JOURNAL ARTICLE

Retrospective evaluation of the clinical benefit of long-term continuous use of zoledronic acid in patients with lung cancer and bone metastases

Henry J Henk, Satyin Kaura, April Teitelbaum
Journal of Medical Economics 2012, 15 (1): 195-204
22175657

BACKGROUND: For patients with bone metastases, skeletal-related events including fracture are common, can cause considerable morbidity, and may reduce overall survival (OS). This retrospective analysis assessed the effect of Zometa (zoledronic acid, ZOL), an intravenous bisphosphonate (IV-BP), on fracture risk and OS in patients with bone metastases from lung cancer (LC). (Zometa is a registered trademark of Novartis Pharmaceuticals Corporation, USA.)
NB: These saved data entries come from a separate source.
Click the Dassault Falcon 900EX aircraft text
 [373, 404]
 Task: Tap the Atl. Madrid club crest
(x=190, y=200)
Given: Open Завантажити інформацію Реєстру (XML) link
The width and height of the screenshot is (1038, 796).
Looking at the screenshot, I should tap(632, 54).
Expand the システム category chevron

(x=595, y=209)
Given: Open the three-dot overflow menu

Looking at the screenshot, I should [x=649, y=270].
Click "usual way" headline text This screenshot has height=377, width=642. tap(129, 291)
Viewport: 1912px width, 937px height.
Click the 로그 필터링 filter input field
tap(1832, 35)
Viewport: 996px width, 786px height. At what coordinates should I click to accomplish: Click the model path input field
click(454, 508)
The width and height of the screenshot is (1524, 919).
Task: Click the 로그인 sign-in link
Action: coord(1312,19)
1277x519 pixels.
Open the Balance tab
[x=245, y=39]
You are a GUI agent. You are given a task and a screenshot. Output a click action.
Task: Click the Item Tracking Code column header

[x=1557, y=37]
METHODS: A claims-based analysis using commercial and Medicare Advantage data from >45 US managed-care plans was used to evaluate the association between fracture risk and treatment persistency (31-90, 91-180, 181-365, and ≥366 days) and follow-up duration in LC patients diagnosed with bone metastases between 01/01/2001 and 12/31/2006 and treated with ZOL or without (no IV-BP). Persistency was defined as the absence of a >45-day gap between ZOL treatments. Analysis of variance tests were used to compare follow-up duration, a proxy for OS, between ZOL persistency groups. The effect of time to treatment with ZOL was also assessed.

RESULTS: In 9874 LC patients with bone metastases (n = 1090 ZOL; n = 8784 no IV-BP) the unadjusted relative fracture risk was reduced by 40% with ZOL vs no IV-BP; fracture risk decreased consistently with increasing duration of ZOL treatment. Even short-term (31-90 days) ZOL significantly reduced fracture risk (47%) vs no IV-BP (p = 0.005) with adjustment for differences in demographic and clinical characteristics. Delaying ZOL until after bone metastases were diagnosed significantly increased fracture risk (p = 0.0017). For a sub-set of patients included in a survival analysis (n = 550 ZOL; n = 4512 no IV-BP), mortality was significantly lower (mean, 38.6 vs 46.8 deaths/100 person-years; p = 0.038) in those treated with ZOL vs no IV-BP.

LIMITATIONS: Interpretation of this claims-based analysis must be tempered by the inherent limitations of observational data, such as limited clinical information and the ability to control for prognostic factors.

CONCLUSIONS: This retrospective analysis demonstrates that LC patients with bone metastases receiving ZOL had significantly reduced risk of fracture (p = 0.005) and death (p < 0.038) vs patients receiving no IV-BP. Longer ZOL persistency consistently yielded better outcomes, with ≥12 months' treatment producing the greatest benefit.